:: Task directions ::
Please output only the lines that begin at the line with "Click bold Color Tuner text in left step 1" and run through the end of the entries below, exactly as written. Drop all pictures.

:: Input material ::
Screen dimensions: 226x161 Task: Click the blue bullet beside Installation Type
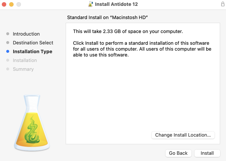[8, 52]
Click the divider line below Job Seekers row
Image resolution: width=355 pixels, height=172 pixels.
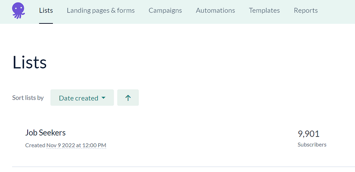click(178, 166)
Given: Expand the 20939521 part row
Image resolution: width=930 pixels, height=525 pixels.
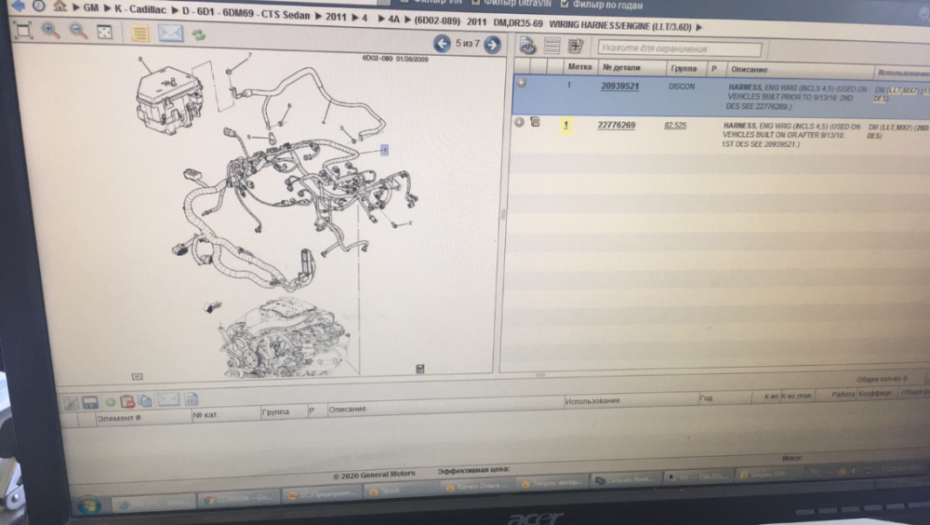Looking at the screenshot, I should (x=522, y=84).
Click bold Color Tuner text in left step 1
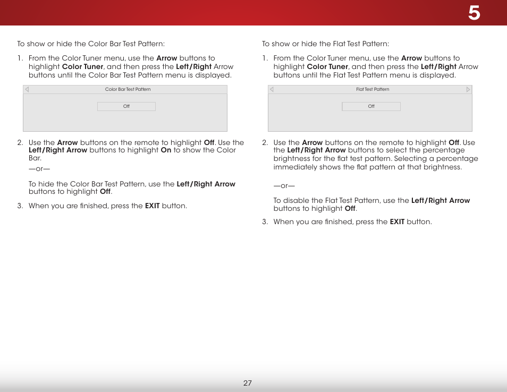The image size is (507, 392). (82, 66)
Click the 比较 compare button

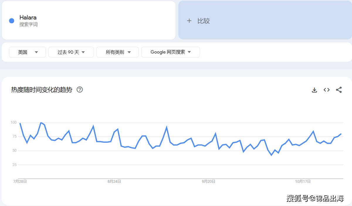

:: Answer space ::
Click bold Color Tuner text in left step 1
The image size is (507, 392). (82, 66)
Click the 比较 compare button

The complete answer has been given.